Fourier ptychography (FP) is a recently developed phase retrieval approach, which simultaneously realizes image restoration with super-resolution and a large field of view. This approach is also a novel super-resolution optical imaging technique that can be efficiently applied to microscopy and macroscopy respectively. However, one limitation of FP is the long acquisition and reconstruction time due to the numerous low-resolution (LR) images that are needed. Especially when the LR image is acquired under large angle illumination (dark field imaging), the low illumination intensity leads to the long exposure time of the imaging sensors. The situation becomes more time-consuming when a new sample is imaged, and thus a larger number of images with different exposure time for each LR image should be tested to obtain the corresponding best exposure time. Losing low gray value pixels exists in the FP algorithm preprocessing, which ultimately leads to the loss of image information due to the weak local image intensity in the recovery result. With the development of optical integration and micro/nano fabrication technology, the circular lens is no longer necessary. On the contrary, the square lens can fill the entire aperture of the miniaturized imaging system (cuboid) and collect more light fields.
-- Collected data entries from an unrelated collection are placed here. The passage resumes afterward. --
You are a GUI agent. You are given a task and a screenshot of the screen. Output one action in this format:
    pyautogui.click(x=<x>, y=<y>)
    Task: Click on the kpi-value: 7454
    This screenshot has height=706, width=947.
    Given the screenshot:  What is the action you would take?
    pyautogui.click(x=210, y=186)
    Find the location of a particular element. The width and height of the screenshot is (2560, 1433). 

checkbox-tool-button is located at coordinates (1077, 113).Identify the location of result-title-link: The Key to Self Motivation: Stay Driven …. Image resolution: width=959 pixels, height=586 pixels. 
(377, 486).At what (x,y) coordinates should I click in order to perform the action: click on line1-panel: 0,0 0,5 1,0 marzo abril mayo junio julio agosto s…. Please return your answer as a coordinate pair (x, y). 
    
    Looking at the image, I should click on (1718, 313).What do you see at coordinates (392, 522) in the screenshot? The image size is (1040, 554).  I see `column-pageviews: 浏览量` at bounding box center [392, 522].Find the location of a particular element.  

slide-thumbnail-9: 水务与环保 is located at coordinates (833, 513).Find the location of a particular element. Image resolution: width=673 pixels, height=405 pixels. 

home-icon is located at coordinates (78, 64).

This paper introduces the square aperture lens into the FP approach which is conducive to collecting the complete aperture light field for further miniaturized imaging devices. The introduced square lens is expected to improve the image intensity and resolution of the FP approach, reduce the data acquisition time, and be more in line with the optical integration development.

According to the Rayleigh criterion, the low resolution of the optical imaging system is caused by the lens aperture. The FP approach achieves super-resolution and large-field imaging by combining multiple LR images. Different from the FP microscopy, the macroscopic FP technique requires moving the imaging camera or using array imaging cameras to obtain a series of LR images of the object. Each LR image is obtained by locating the aperture on the spatial spectrum plane with different positions set in horizontal and vertical directions. After the LR image is acquired at the current position, the aperture is moved to the next position according to the required step size until the spatial spectrum is fully collected. To overcome the position offset of each LR image, the template matching method based on cross-correlation is applied for image registration. This paper studies the macroscopic FP imaging technology based on square aperture. Using the imaging sensor and its natural rectangular structure in the spatial Fourier domain is more effective to use the synthesis of square aperture to improve the imaging resolution and reduce the time consumption. The macroscopic FP technology based on circular aperture is also tested to make a better comparison. In the simulation, the ptychographical iterative engine (PIE) algorithm on the MATLAB platform is adopted to iteratively recover the phase to obtain a high-resolution image. In the experiment, a macroscopic FP optical setup is built. A square aperture, a lens, and a CCD are mounted on an optical bench as a comment imaging system. The system translated in the x-y direction to collect different spatial spectra and obtain a series of LR images. The PIE algorithm used in the simulation can recover the super-resolution image from the LR images.

When the circular aperture is used in the FP method, the image intensity is too weak as luminous flux lacks. The low gray value pixels would be missed during the FP algorithm preprocessing, which ultimately leads to image information loss due to the weak local image intensity in the recovery result. Compared to the circular aperture, the square aperture has a greater luminous flux and can obtain higher image intensity when collecting image information in the spatial spectrum plane. In theory, it is well known that when the side length of the square aperture is the same as the diameter of the circular aperture, the coherence transfer function of the former is greater than that of the circular aperture. This means that the square aperture can collect more spatial frequency information in the spatial spectrum domain for each LR image. The experimental results show that the square aperture still has a good contrast of 0.4 in the case of groups (4,1) in the USAF target (Fig. 6). The high luminous flux of the square aperture is utilized to reduce the dynamic range of the data set, therefore reducing the image acquisition time. The small dynamic range recovery results are shown in Fig. 8, and the image still has good contrast.

This study demonstrates the macroscopic FP technique based on square aperture. The macroscopic FP technique has a better performance by replacing the conventional circular aperture scanning on the spatial spectrum plane with a square aperture. The numerical simulation and experimental verification show that when the square side length and circular diameter are the same, the square aperture has the advantages of high luminous flux and wide optical transfer function compared with the circular aperture. The wider spectrum of each LR image can increase the overlapping information between two adjacent images. The increase in luminous flux can reduce the dynamic range of image acquisition, thereby reducing the image acquisition time. As a result, the FP technique with the square aperture can achieve higher imaging resolution, speed, and signal-to-noise ratio. With the development of optical integration and micro/nano optical fabrication, the fabrication and integration of square aperture lens will be more convenient and can make full use of the aperture of the optical integrated devices. Considering the imaging sensor and its natural rectangular structure both in spatial and Fourier domains, the square aperture is more matched than the circular aperture. Square aperture lenses are promising to be integrated into various imaging systems and will appear in future miniaturized optical devices.